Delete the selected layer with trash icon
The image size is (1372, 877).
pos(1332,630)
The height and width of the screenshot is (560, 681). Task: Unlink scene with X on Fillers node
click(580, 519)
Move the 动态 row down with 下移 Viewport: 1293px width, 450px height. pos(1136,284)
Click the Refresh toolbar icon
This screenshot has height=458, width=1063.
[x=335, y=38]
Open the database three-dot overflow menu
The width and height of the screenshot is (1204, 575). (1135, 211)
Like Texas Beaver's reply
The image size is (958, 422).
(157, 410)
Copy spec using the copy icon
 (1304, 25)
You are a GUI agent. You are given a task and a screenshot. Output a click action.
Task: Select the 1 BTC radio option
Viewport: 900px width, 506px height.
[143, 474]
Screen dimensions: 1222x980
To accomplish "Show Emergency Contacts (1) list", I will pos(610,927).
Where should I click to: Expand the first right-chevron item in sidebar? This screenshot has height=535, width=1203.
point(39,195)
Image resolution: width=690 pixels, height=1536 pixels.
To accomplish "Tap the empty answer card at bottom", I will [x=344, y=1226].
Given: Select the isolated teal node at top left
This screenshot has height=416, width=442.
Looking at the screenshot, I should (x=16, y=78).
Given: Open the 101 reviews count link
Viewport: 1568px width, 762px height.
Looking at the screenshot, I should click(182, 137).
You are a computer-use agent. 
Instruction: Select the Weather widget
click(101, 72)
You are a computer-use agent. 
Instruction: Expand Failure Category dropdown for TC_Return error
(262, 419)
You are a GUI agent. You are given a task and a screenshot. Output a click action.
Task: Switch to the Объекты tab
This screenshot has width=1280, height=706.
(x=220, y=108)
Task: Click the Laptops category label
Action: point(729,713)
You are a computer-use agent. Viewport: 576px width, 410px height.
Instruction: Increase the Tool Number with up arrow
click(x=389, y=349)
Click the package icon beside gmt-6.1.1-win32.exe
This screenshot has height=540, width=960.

-*-

HOW TO COMPLETE THIS TASK => Give the complete listing again, exactly as it appears above.

COMPLETED TASK =>
Delete the selected layer with trash icon
The image size is (1372, 877).
pos(1332,630)
The height and width of the screenshot is (560, 681). Task: Unlink scene with X on Fillers node
click(580, 519)
Move the 动态 row down with 下移 Viewport: 1293px width, 450px height. pos(1136,284)
Click the Refresh toolbar icon
This screenshot has height=458, width=1063.
[x=335, y=38]
Open the database three-dot overflow menu
The width and height of the screenshot is (1204, 575). (1135, 211)
Like Texas Beaver's reply
The image size is (958, 422).
(157, 410)
Copy spec using the copy icon
 (1304, 25)
You are a GUI agent. You are given a task and a screenshot. Output a click action.
Task: Select the 1 BTC radio option
Viewport: 900px width, 506px height.
[143, 474]
Screen dimensions: 1222x980
To accomplish "Show Emergency Contacts (1) list", I will pos(610,927).
Where should I click to: Expand the first right-chevron item in sidebar? This screenshot has height=535, width=1203.
point(39,195)
Image resolution: width=690 pixels, height=1536 pixels.
To accomplish "Tap the empty answer card at bottom", I will [x=344, y=1226].
Given: Select the isolated teal node at top left
This screenshot has height=416, width=442.
Looking at the screenshot, I should (x=16, y=78).
Given: Open the 101 reviews count link
Viewport: 1568px width, 762px height.
Looking at the screenshot, I should click(182, 137).
You are a computer-use agent. 
Instruction: Select the Weather widget
click(101, 72)
You are a computer-use agent. 
Instruction: Expand Failure Category dropdown for TC_Return error
(262, 419)
You are a GUI agent. You are given a task and a screenshot. Output a click action.
Task: Switch to the Объекты tab
This screenshot has width=1280, height=706.
(x=220, y=108)
Task: Click the Laptops category label
Action: point(729,713)
You are a computer-use agent. Viewport: 576px width, 410px height.
Instruction: Increase the Tool Number with up arrow
click(x=389, y=349)
Click the package icon beside gmt-6.1.1-win32.exe
This screenshot has height=540, width=960.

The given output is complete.